SEITENTEXT:

___

Alle sieben stammten aus gutbürgerlichen Verhältnissen und mussten sich ihre Ausbildung mühsam erkämpfen: Gegen den Widerstand der Familie und den der Gesellschaft. Weil ihnen Kunstakademien verwehrt waren nahmen sie Privatunterricht in Künstlerateliers - natürlich ohne Aktmalerei. Erst als die fortschrittliche Kunstschule "Aleska Röver" eröffnete, änderte sich das.

Nicht änderten sich die gesellschaftlichen Zwänge: die 1866 geborene Mary Warburg etwa war vor ihrer Ehe mit dem Kulturwissenschaftler Aby Warburg viel gereist, hatte in Paris gelebt und ausgestellt. Zu sehen sind kleinformatige Aquarelle und Pastelle die Ende der 80er, Anfang der 90er Jahre entstanden: lichte impressionistische Sommerszenerien und Landschaftsansichten, in dichter Atmosphäre souverän auf's Papier gebracht. In den ersten Jahren nach ihrer Heirat 1897 folgen noch einige Skizzen ihrer drei Kinder - dann bricht das Werk ab.

___

VORLIEGENDE ANGABEN:
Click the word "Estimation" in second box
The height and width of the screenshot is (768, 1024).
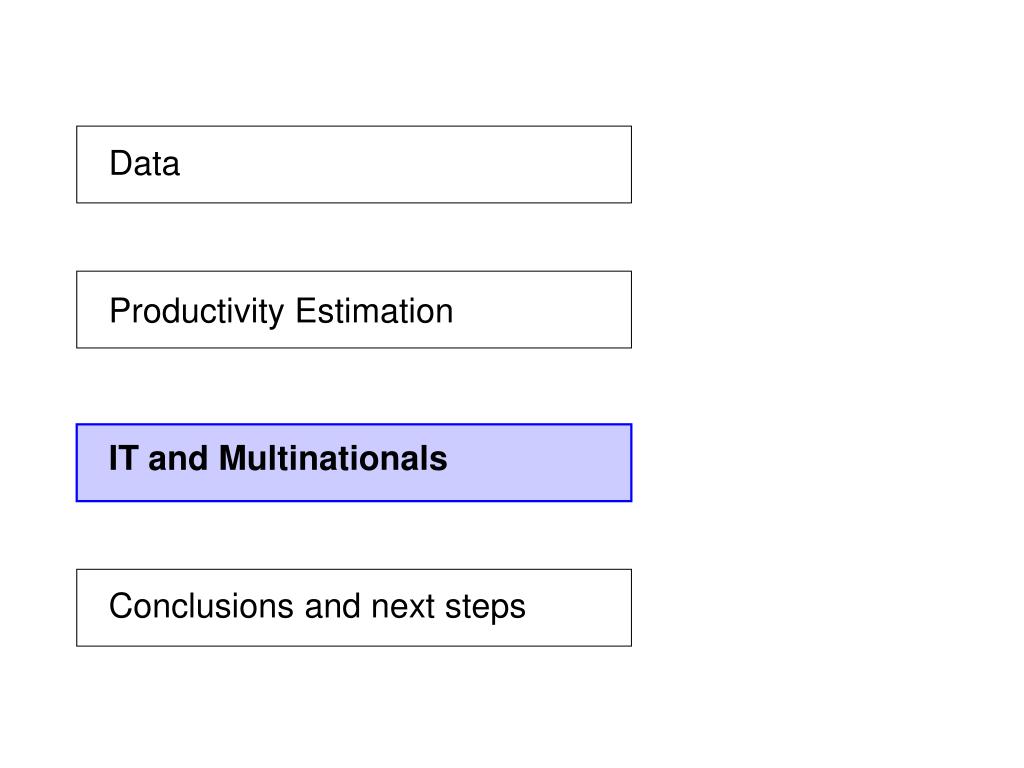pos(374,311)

___

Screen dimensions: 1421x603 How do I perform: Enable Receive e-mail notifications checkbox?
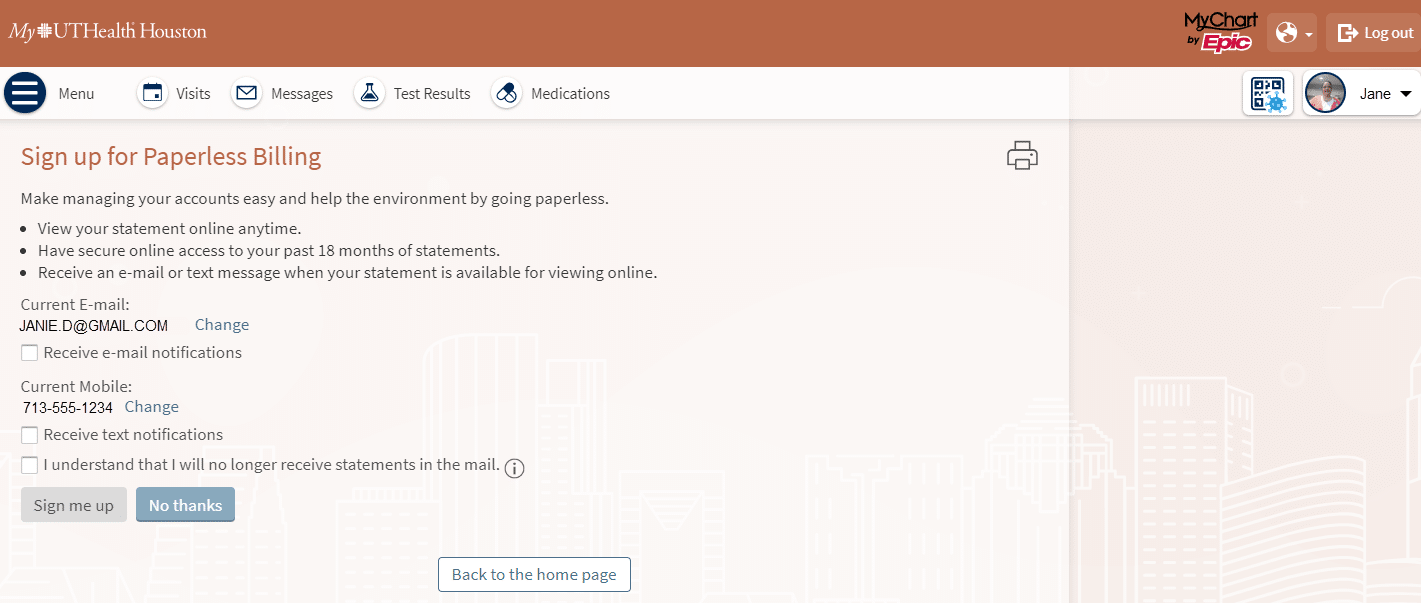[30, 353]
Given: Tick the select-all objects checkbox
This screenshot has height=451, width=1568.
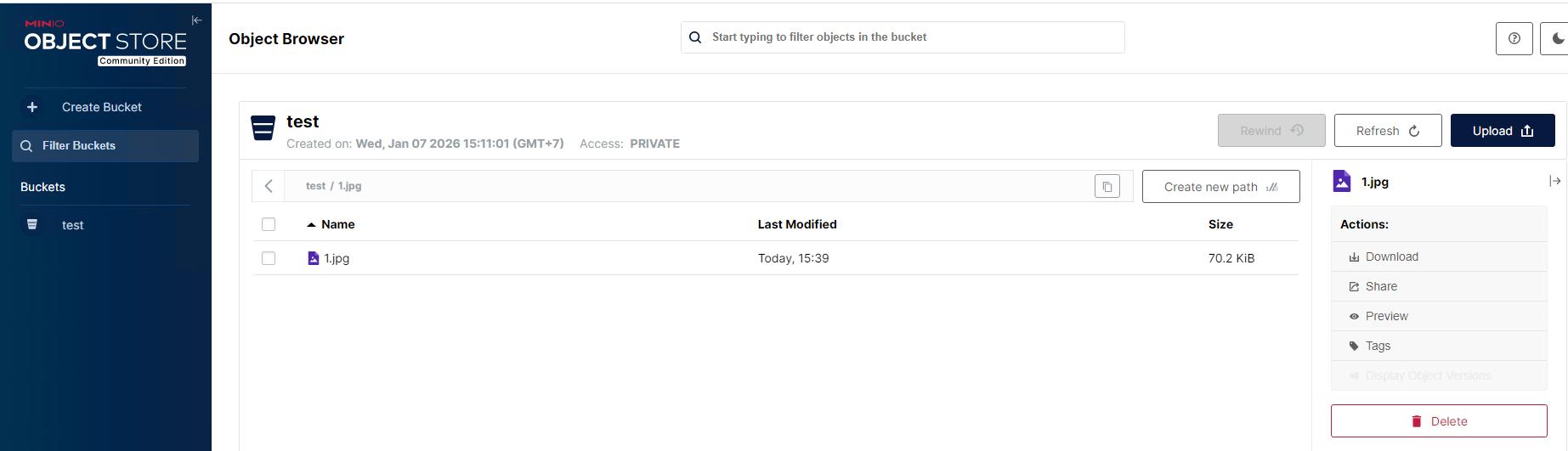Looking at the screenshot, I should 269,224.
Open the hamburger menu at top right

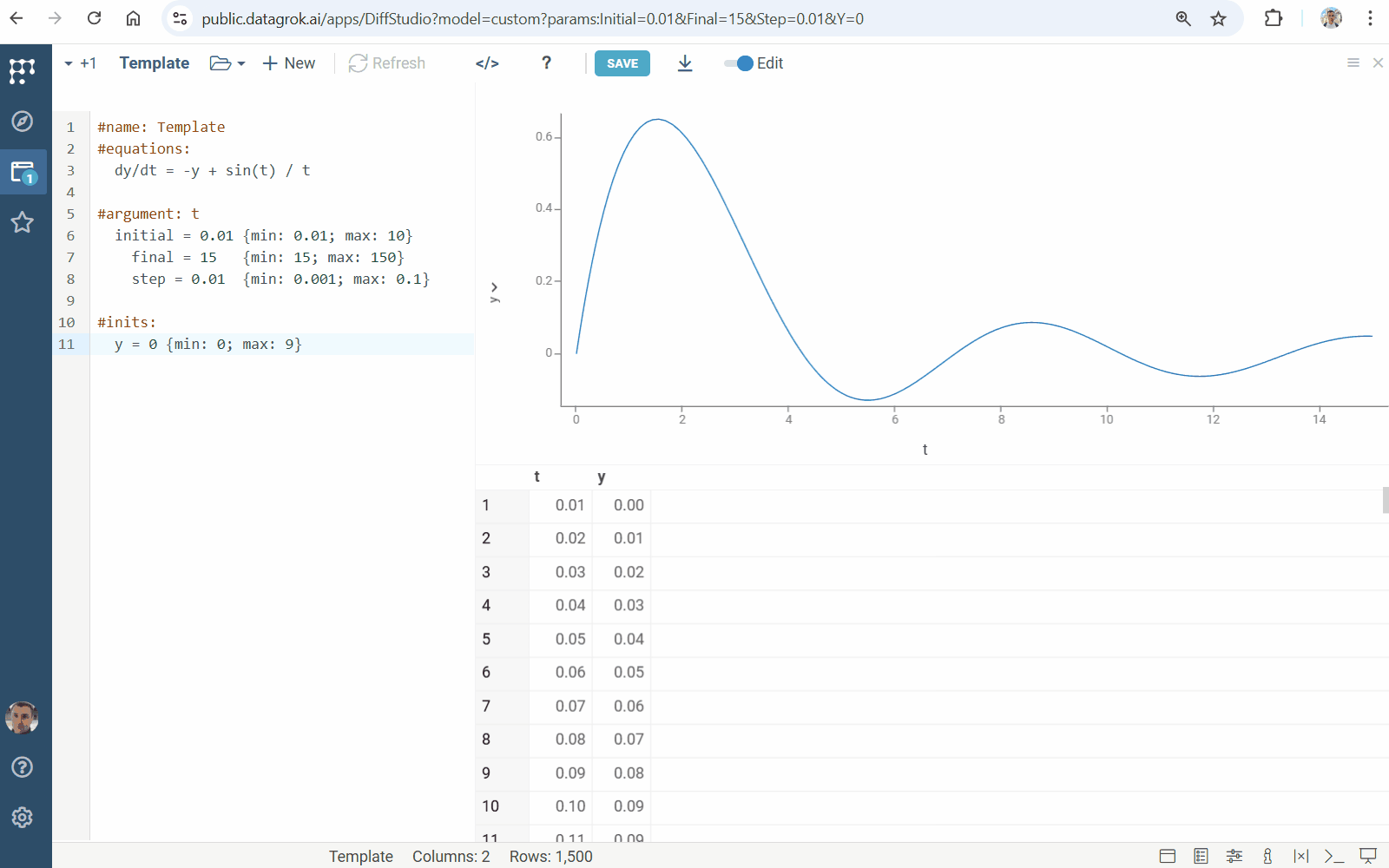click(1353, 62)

___

ERFORDERLICHE LEISTUNG:
Aktualisieren Sie im Seitentext alles von "Alle sieben stammten" bis hinunter zu "änderte sich das.". Geben Sie diesen Abschnitt erneut wieder, wobei "Privatunterricht" durch "Einzelunterricht" ersetzt wird.

ERGEBNIS:
Alle sieben stammten aus gutbürgerlichen Verhältnissen und mussten sich ihre Ausbildung mühsam erkämpfen: Gegen den Widerstand der Familie und den der Gesellschaft. Weil ihnen Kunstakademien verwehrt waren nahmen sie Einzelunterricht in Künstlerateliers - natürlich ohne Aktmalerei. Erst als die fortschrittliche Kunstschule "Aleska Röver" eröffnete, änderte sich das.